Photograph courtesy of Bruce Norelius Studio.

Bruce Norelius

HOUSE ON PUNKINVILLE ROAD
It is not possible to conscientiously practice architecture in Maine without questioning, time and again, the relationship of one’s work to the rich historical built context found here. How do we pay respect to centuries of architectural precedents inhabiting every nook of the state when we build today? Amidst an astonishingly beautiful natural context, 300 years of buildings stand as architectural totems: When read carefully and thoroughly, they tell the story of human habitation and its connection with climate, land, politics, hope, emotion.

Edward Larrabee Barnes’s Haystack Mountain School of Crafts has taught me several lessons about designing here. The most fundamental: the importance of first understanding, then expressing architecturally, a clear attitude about the work’s relationship to what has gone before.

Clearly, Haystack evokes the spirit of local (and quickly vanishing) fishing and pier structures, but by no means copies them.

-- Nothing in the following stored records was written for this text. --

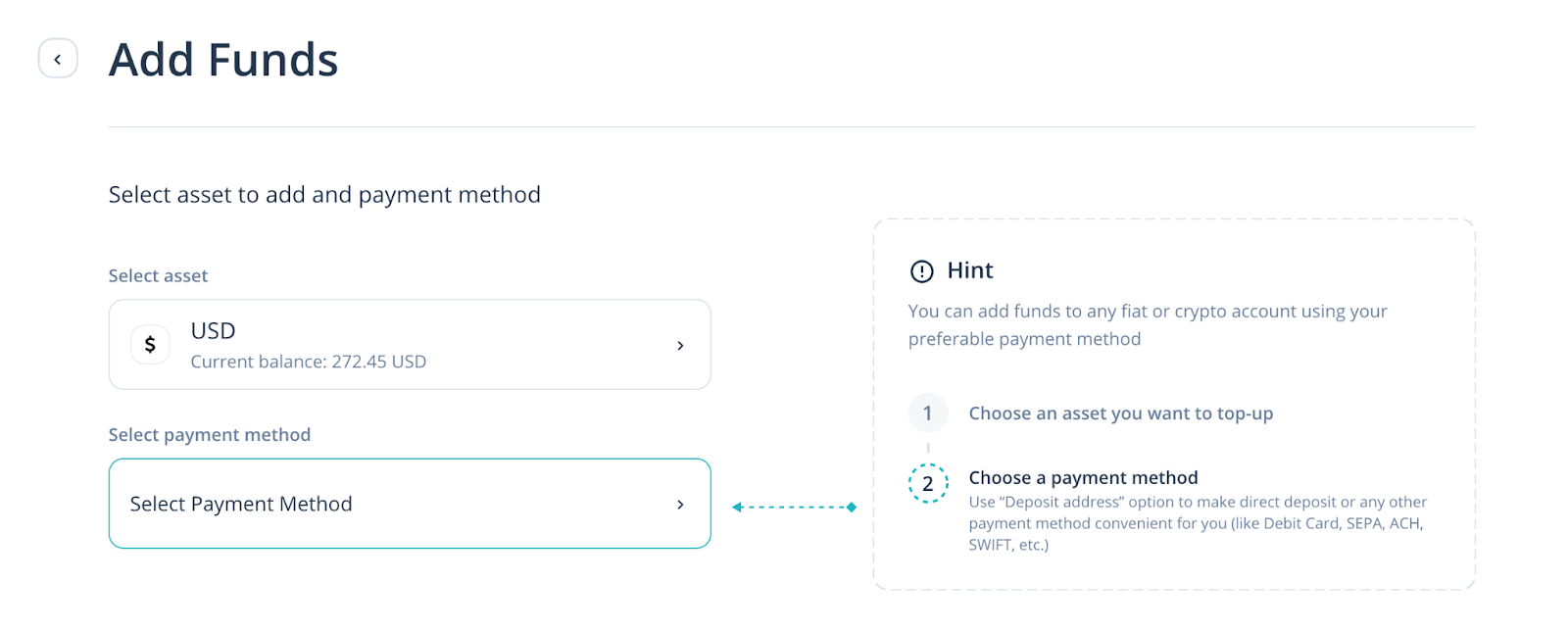
Task: Open the USD asset selector
Action: [409, 345]
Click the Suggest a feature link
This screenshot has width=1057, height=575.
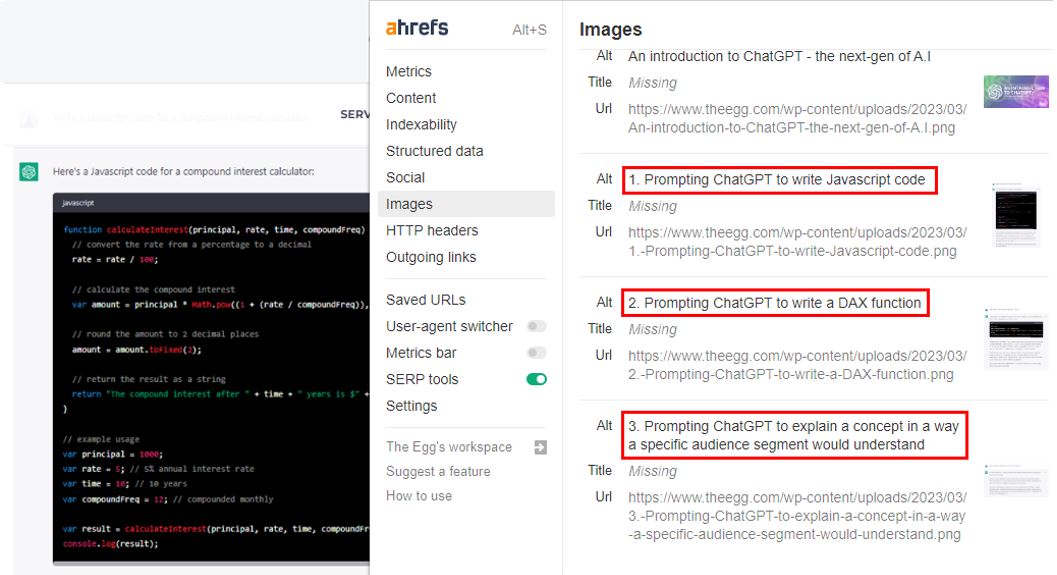tap(438, 471)
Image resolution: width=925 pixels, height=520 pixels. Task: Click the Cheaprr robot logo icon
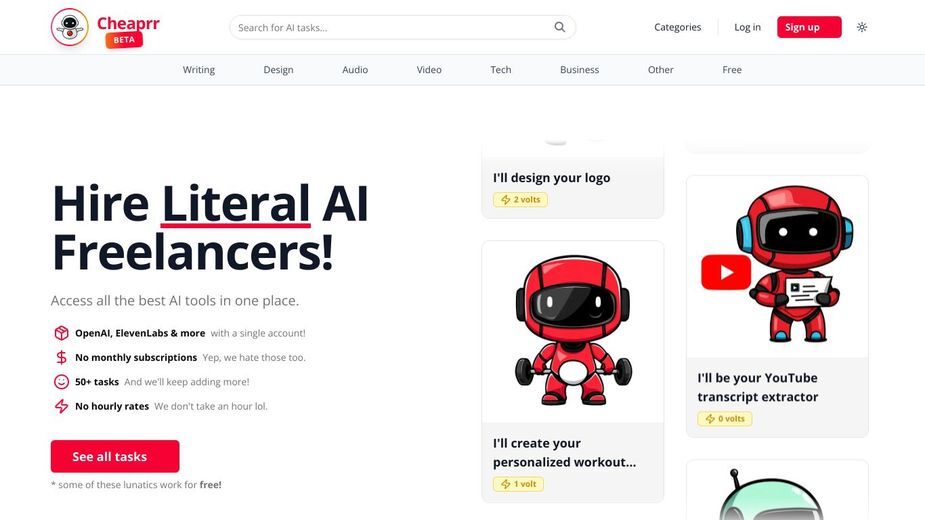(x=70, y=27)
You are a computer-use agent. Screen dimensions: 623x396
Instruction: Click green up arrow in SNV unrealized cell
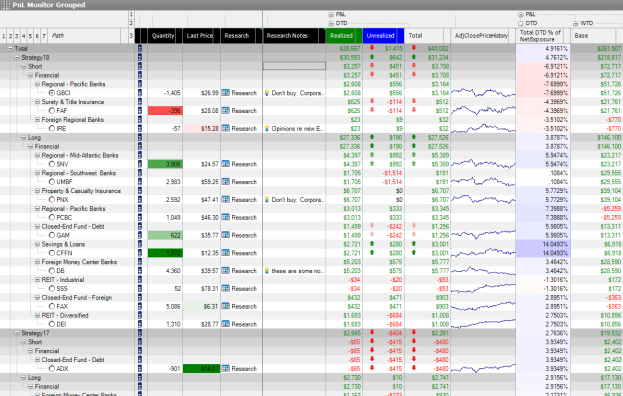point(372,164)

Barnes finds the most essential elements to push his metaphor, and he understands them in great depth. He does much more than simply use shingles and pitched roofs; the success comes from other elements, too: The “object” quality of the buildings, the proportion of big and small openings, the spirit of reduction, the aesthetic honesty arising from the construction method. And, most importantly, scale.

If I take one single lesson from Haystack, it is the importance of understanding scale when working to integrate with the historical fabric of Maine. Barnes broke down a program requiring several thousand square feet into multiple components that feel right for wood construction, feel right on a challenging, sloping site, and feel right amidst the simple, beautiful architectural heritage of Deer Isle. It’s a tool I often use, and Haystack is the precedent from which I draw.